INSTRUCTION:
Quote every one of the records below word for word, without changing or leaving out anything.

§

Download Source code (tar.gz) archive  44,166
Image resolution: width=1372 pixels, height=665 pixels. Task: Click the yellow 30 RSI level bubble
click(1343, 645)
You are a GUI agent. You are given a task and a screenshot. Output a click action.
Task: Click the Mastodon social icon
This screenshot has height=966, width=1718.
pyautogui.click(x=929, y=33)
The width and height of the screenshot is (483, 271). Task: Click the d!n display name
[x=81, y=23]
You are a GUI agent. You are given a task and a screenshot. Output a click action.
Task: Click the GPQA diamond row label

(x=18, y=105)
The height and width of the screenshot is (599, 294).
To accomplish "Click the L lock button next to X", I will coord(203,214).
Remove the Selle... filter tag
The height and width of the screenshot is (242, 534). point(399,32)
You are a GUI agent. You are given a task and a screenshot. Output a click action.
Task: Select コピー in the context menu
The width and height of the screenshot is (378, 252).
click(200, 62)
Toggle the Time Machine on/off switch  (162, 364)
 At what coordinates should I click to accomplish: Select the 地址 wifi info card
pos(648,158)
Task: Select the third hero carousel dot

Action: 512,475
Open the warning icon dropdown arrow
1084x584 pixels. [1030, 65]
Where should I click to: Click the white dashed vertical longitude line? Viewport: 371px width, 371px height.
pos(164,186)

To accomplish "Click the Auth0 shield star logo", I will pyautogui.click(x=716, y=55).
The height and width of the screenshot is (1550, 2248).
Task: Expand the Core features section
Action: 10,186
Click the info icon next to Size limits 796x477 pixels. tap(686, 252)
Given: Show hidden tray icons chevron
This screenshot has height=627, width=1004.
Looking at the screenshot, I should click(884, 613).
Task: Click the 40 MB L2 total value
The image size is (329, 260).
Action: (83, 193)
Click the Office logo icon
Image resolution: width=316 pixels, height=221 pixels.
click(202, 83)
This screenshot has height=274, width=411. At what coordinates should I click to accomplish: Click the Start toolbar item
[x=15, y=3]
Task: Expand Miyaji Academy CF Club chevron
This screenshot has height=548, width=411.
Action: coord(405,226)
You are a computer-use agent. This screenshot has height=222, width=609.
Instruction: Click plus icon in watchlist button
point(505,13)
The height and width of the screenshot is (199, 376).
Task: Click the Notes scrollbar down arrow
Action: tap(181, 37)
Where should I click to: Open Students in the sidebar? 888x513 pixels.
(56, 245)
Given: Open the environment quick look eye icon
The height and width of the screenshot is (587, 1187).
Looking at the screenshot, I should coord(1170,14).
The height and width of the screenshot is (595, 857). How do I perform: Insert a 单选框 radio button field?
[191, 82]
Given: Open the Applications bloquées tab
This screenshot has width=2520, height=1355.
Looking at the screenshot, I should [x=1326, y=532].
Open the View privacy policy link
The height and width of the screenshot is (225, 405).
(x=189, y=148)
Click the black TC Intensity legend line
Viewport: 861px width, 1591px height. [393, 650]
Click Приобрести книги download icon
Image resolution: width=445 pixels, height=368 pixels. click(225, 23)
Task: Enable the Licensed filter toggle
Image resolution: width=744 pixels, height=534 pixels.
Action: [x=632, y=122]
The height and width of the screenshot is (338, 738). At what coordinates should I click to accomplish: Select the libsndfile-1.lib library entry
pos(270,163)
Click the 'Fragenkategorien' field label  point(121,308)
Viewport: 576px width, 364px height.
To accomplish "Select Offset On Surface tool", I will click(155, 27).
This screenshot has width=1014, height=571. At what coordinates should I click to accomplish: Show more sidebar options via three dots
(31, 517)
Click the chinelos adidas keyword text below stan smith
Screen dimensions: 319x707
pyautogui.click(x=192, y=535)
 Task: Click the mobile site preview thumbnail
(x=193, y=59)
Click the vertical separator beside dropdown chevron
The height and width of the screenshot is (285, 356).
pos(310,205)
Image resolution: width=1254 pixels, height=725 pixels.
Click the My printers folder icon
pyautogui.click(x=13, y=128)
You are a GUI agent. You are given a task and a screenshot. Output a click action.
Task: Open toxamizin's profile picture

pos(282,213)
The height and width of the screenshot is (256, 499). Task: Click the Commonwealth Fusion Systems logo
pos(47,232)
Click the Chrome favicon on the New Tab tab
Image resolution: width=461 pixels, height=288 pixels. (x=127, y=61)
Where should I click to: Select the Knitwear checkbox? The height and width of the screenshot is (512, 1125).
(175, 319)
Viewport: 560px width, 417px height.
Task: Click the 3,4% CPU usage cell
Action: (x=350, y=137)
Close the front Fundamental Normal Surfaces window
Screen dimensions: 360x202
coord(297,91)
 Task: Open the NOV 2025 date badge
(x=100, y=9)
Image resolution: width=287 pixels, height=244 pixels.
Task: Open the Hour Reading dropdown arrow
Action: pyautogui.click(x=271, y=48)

§

RESPONSE:
Download Source code (tar.gz) archive  44,166
Image resolution: width=1372 pixels, height=665 pixels. Task: Click the yellow 30 RSI level bubble
click(1343, 645)
You are a GUI agent. You are given a task and a screenshot. Output a click action.
Task: Click the Mastodon social icon
This screenshot has height=966, width=1718.
pyautogui.click(x=929, y=33)
The width and height of the screenshot is (483, 271). Task: Click the d!n display name
[x=81, y=23]
You are a GUI agent. You are given a task and a screenshot. Output a click action.
Task: Click the GPQA diamond row label

(x=18, y=105)
The height and width of the screenshot is (599, 294).
To accomplish "Click the L lock button next to X", I will coord(203,214).
Remove the Selle... filter tag
The height and width of the screenshot is (242, 534). point(399,32)
You are a GUI agent. You are given a task and a screenshot. Output a click action.
Task: Select コピー in the context menu
The width and height of the screenshot is (378, 252).
click(200, 62)
Toggle the Time Machine on/off switch  (162, 364)
 At what coordinates should I click to accomplish: Select the 地址 wifi info card
pos(648,158)
Task: Select the third hero carousel dot

Action: 512,475
Open the warning icon dropdown arrow
1084x584 pixels. [1030, 65]
Where should I click to: Click the white dashed vertical longitude line? Viewport: 371px width, 371px height.
pos(164,186)

To accomplish "Click the Auth0 shield star logo", I will pyautogui.click(x=716, y=55).
The height and width of the screenshot is (1550, 2248).
Task: Expand the Core features section
Action: 10,186
Click the info icon next to Size limits 796x477 pixels. tap(686, 252)
Given: Show hidden tray icons chevron
This screenshot has height=627, width=1004.
Looking at the screenshot, I should click(884, 613).
Task: Click the 40 MB L2 total value
The image size is (329, 260).
Action: (83, 193)
Click the Office logo icon
Image resolution: width=316 pixels, height=221 pixels.
click(202, 83)
This screenshot has height=274, width=411. At what coordinates should I click to accomplish: Click the Start toolbar item
[x=15, y=3]
Task: Expand Miyaji Academy CF Club chevron
This screenshot has height=548, width=411.
Action: coord(405,226)
You are a computer-use agent. This screenshot has height=222, width=609.
Instruction: Click plus icon in watchlist button
point(505,13)
The height and width of the screenshot is (199, 376).
Task: Click the Notes scrollbar down arrow
Action: tap(181, 37)
Where should I click to: Open Students in the sidebar? 888x513 pixels.
(56, 245)
Given: Open the environment quick look eye icon
The height and width of the screenshot is (587, 1187).
Looking at the screenshot, I should coord(1170,14).
The height and width of the screenshot is (595, 857). How do I perform: Insert a 单选框 radio button field?
[191, 82]
Given: Open the Applications bloquées tab
This screenshot has width=2520, height=1355.
Looking at the screenshot, I should [x=1326, y=532].
Open the View privacy policy link
The height and width of the screenshot is (225, 405).
(x=189, y=148)
Click the black TC Intensity legend line
Viewport: 861px width, 1591px height. [393, 650]
Click Приобрести книги download icon
Image resolution: width=445 pixels, height=368 pixels. click(225, 23)
Task: Enable the Licensed filter toggle
Image resolution: width=744 pixels, height=534 pixels.
Action: [x=632, y=122]
The height and width of the screenshot is (338, 738). At what coordinates should I click to accomplish: Select the libsndfile-1.lib library entry
pos(270,163)
Click the 'Fragenkategorien' field label  point(121,308)
Viewport: 576px width, 364px height.
To accomplish "Select Offset On Surface tool", I will click(155, 27).
This screenshot has width=1014, height=571. At what coordinates should I click to accomplish: Show more sidebar options via three dots
(31, 517)
Click the chinelos adidas keyword text below stan smith
Screen dimensions: 319x707
pyautogui.click(x=192, y=535)
 Task: Click the mobile site preview thumbnail
(x=193, y=59)
Click the vertical separator beside dropdown chevron
The height and width of the screenshot is (285, 356).
pos(310,205)
Image resolution: width=1254 pixels, height=725 pixels.
Click the My printers folder icon
pyautogui.click(x=13, y=128)
You are a GUI agent. You are given a task and a screenshot. Output a click action.
Task: Open toxamizin's profile picture

pos(282,213)
The height and width of the screenshot is (256, 499). Task: Click the Commonwealth Fusion Systems logo
pos(47,232)
Click the Chrome favicon on the New Tab tab
Image resolution: width=461 pixels, height=288 pixels. (x=127, y=61)
Where should I click to: Select the Knitwear checkbox? The height and width of the screenshot is (512, 1125).
(175, 319)
Viewport: 560px width, 417px height.
Task: Click the 3,4% CPU usage cell
Action: (x=350, y=137)
Close the front Fundamental Normal Surfaces window
Screen dimensions: 360x202
coord(297,91)
 Task: Open the NOV 2025 date badge
(x=100, y=9)
Image resolution: width=287 pixels, height=244 pixels.
Task: Open the Hour Reading dropdown arrow
Action: pyautogui.click(x=271, y=48)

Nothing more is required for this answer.